Gaussian Random Number Generator
Generate normally distributed random numbers
The center of the distribution (average value)
Controls the spread of the distribution
Generated Numbers
About Gaussian Random Number Generator
The Gaussian Random Number Generator creates random numbers that follow a normal distribution (also known as a Gaussian distribution or bell curve). Unlike uniform random numbers where all values in a range have equal probability, Gaussian random numbers cluster around a central value (the mean) with decreasing probability as you move away from the mean.

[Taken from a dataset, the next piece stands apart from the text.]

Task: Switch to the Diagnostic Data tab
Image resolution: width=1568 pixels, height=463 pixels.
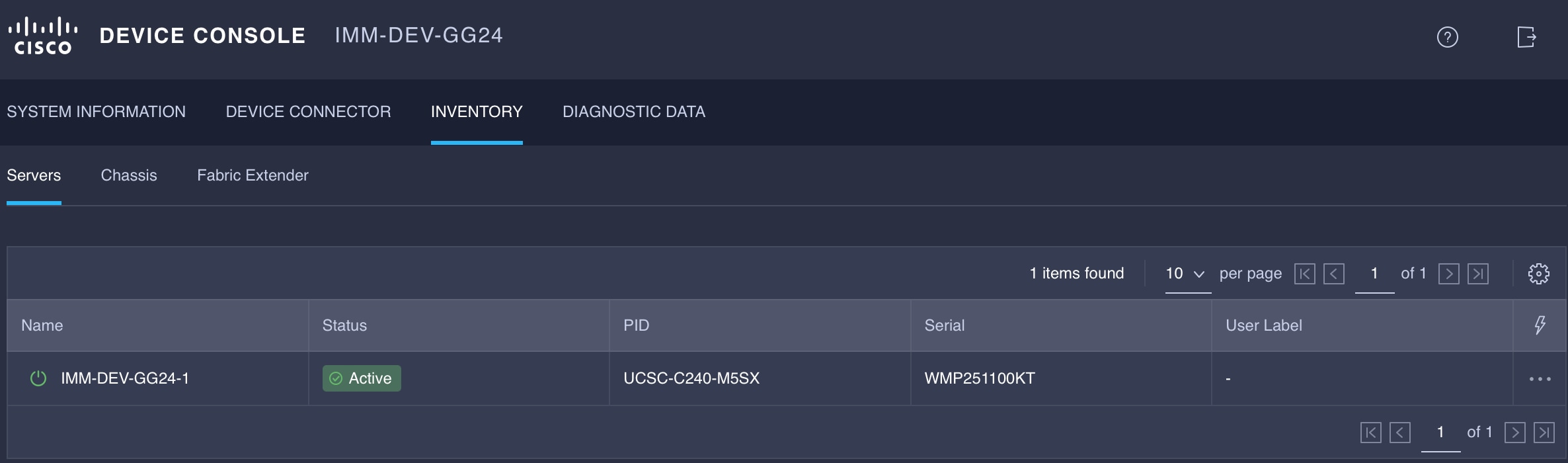Action: pos(633,111)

This tool is particularly useful for scientific simulations, statistical analysis, and any application where you need to model natural phenomena that follow a normal distribution.
How to Use
- Set the mean (μ) - the central value of the distribution
- Set the standard deviation (σ) - controls how spread out the values are
- Choose how many random numbers you want to generate
- Set the number of decimal places for the results
- Toggle whether to show a histogram visualization
- Click "Generate Numbers" to create your random numbers
- View the results and statistics, and use "Copy All" to copy the numbers to your clipboard
Understanding Normal Distributions
A normal distribution has these key properties:
- Mean (μ) - The center of the distribution and the most likely value
- Standard Deviation (σ) - Measures the spread of the distribution
- About 68% of values fall within 1 standard deviation of the mean
- About 95% of values fall within 2 standard deviations of the mean
- About 99.7% of values fall within 3 standard deviations of the mean
The generator uses the Box-Muller transform, a well-established algorithm for generating normally distributed random numbers from uniform random numbers.
Use Cases
- Scientific Research - Model experimental errors and natural variations
- Finance - Simulate stock price movements and risk models
- Quality Control - Generate test data for manufacturing processes
- Machine Learning - Create synthetic datasets for training algorithms
- Statistics Education - Demonstrate central limit theorem and other statistical concepts
Frequently Asked Questions
What's the difference between uniform and Gaussian random numbers?
Uniform random numbers have equal probability across their range (like rolling a fair die), while Gaussian random numbers cluster around a mean value with decreasing probability as you move away from the mean (like measurement errors or heights in a population).
How accurate is this generator?
This generator uses the Box-Muller transform, which produces high-quality normally distributed random numbers. The sample mean and standard deviation shown in the results should be close to your specified values, especially with larger sample sizes.
Can I get negative numbers?
Yes, a normal distribution can include negative numbers. If your mean is close to zero and your standard deviation is large enough, you'll frequently see negative values. If you need only positive values, you can either set a high mean relative to the standard deviation or filter out negative results.
What does the histogram show?
The histogram visualizes the distribution of the generated numbers. The horizontal axis shows the range of values, and the height of each bar represents how many numbers fall within that range. With enough samples, the histogram should approximate a bell curve shape.